Importing necessary packages

In [None]:
from pyspark.sql import SparkSession
from pyspark.sql.functions import to_json, from_json, map_entries, explode, col, isnan, isnull, when, lower, regexp_replace, coalesce, to_date, lit, regexp_extract, concat_ws, trim
from pyspark.sql.types import MapType, StringType
import pandas as pd

In [None]:
# Stop any existing Spark session to avoid conflicts
if 'spark' in globals():
    spark.stop()
    
# Create a new Spark session with specific configurations  
spark = SparkSession.builder \
    .appName("ExplorationApp") \
    .master("local[*]") \
    .config("spark.sql.debug.maxToStringFields", "100") \
    .config("spark.driver.memory", "8g") \
    .config("spark.executor.memory", "4g") \
    .config("spark.memory.offHeap.enabled", "true") \
    .config("spark.jars.packages", "com.databricks:spark-xml_2.12:0.15.0") \
    .config("spark.memory.offHeap.size", "2g") \
    .getOrCreate()


### Shipping Address Data: Loading, Analysis, and Cleaning Approach

The shipping address dataset is first loaded and explored to uncover discrepancies and data quality issues. The cleaning process follows a systematic approach:

1. Attribute Analysis: Each attribute (column) is examined to identify potential inconsistencies, invalid values, or formatting issues.
2. Dirty Data Subset: A subset of the data containing only the problematic ("dirty") records is created for focused analysis.
3. Cleaning Logic Development: Appropriate cleaning logic is developed and tested on the dirty subset to ensure it addresses the identified issues.
4. Validation: The cleaning logic is validated on the subset to confirm it produces the expected results.
5. Full DataFrame Application: Once validated, the cleaning logic is applied to the entire dataset to standardize and correct all records. 

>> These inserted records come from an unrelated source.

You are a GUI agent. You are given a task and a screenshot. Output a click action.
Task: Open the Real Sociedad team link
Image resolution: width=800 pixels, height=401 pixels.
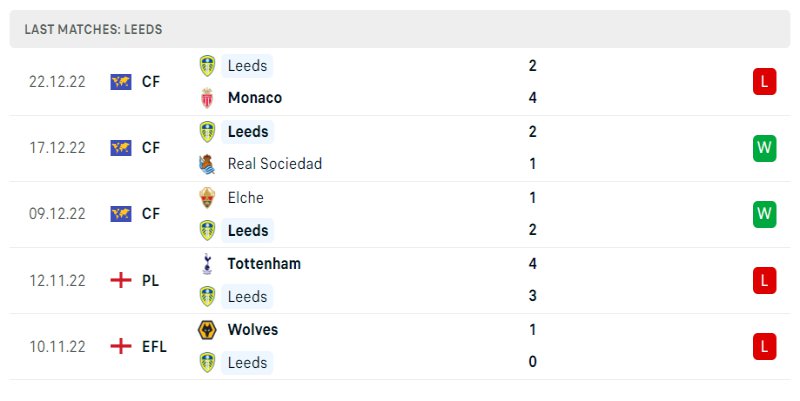tap(274, 164)
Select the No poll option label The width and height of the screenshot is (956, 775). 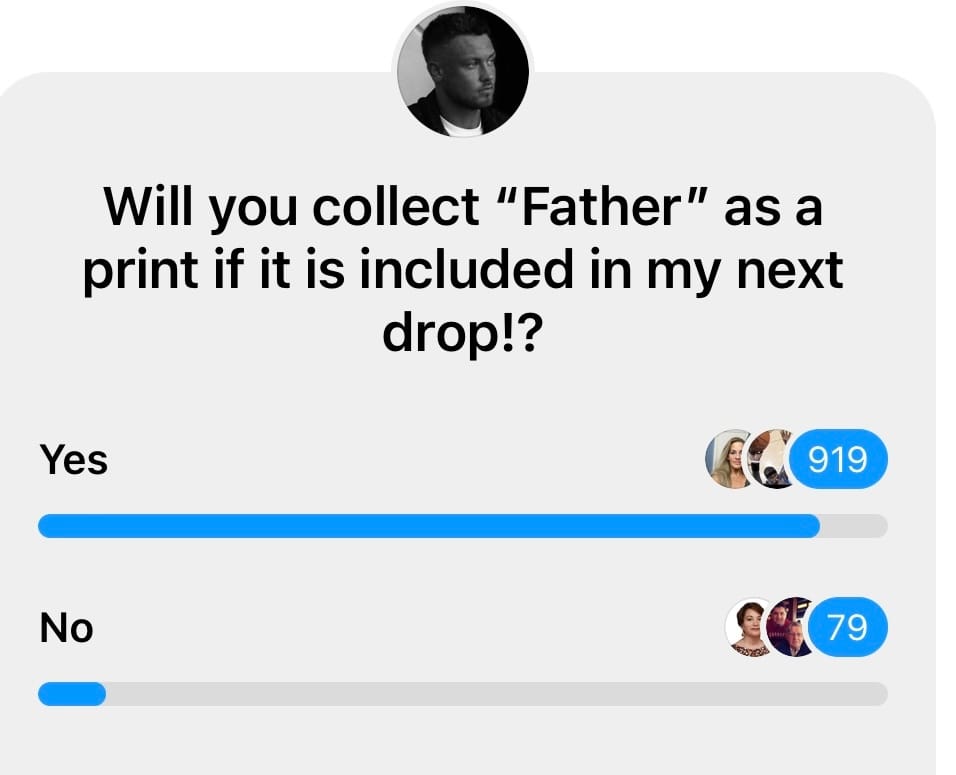66,627
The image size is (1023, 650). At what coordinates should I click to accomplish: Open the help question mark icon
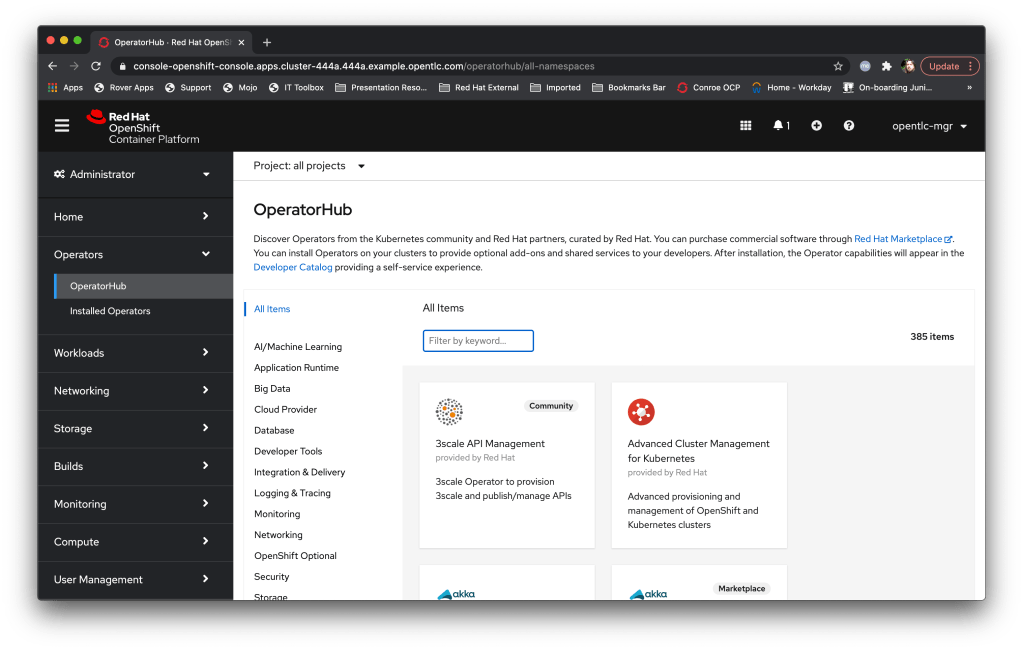[x=849, y=126]
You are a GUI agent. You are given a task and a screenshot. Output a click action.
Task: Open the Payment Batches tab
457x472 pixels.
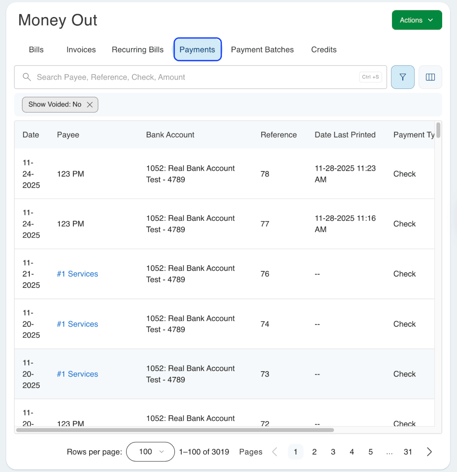262,50
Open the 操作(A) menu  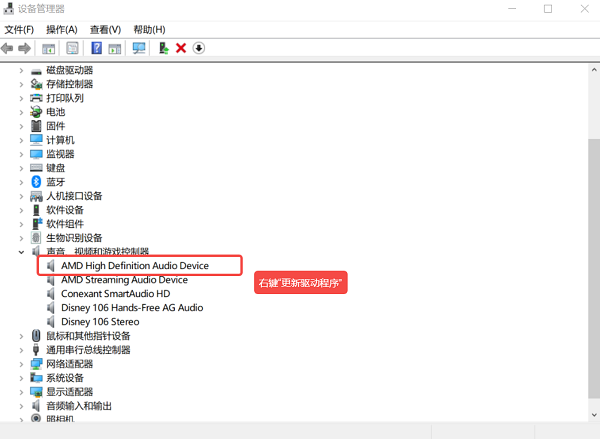click(62, 29)
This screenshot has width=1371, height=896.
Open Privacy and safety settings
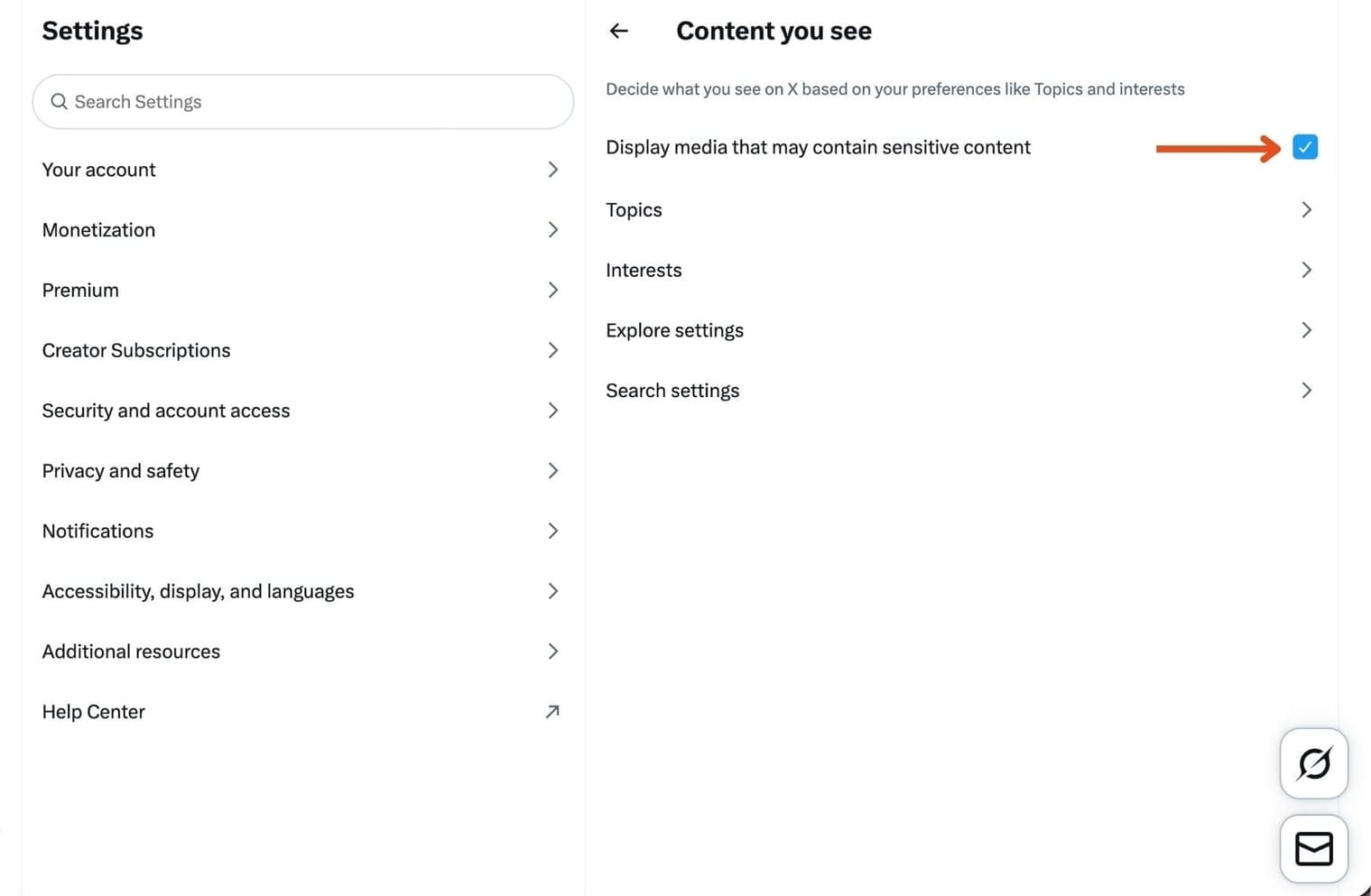coord(121,470)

This iterative process ensures that data cleaning steps are robust, targeted, and do not introduce unintended side effects. Each major cleaning step is documented with findings and rationale for transparency and reproducibility

In [None]:
# Loading shipping address data
shipping_address_file_path = "data/shippuingaddress_20240521.csv.csv"
address_rdd = spark.sparkContext.textFile(shipping_address_file_path)

# Skip the first 6 rows using zipWithIndex to get zero-based indices
shipping_address_rdd = address_rdd.zipWithIndex() \
    .filter(lambda x: x[1] >= 6) \
    .map(lambda x: x[0])

shipping_address_df = spark.read.options(header='true', inferSchema='true').csv(shipping_address_rdd)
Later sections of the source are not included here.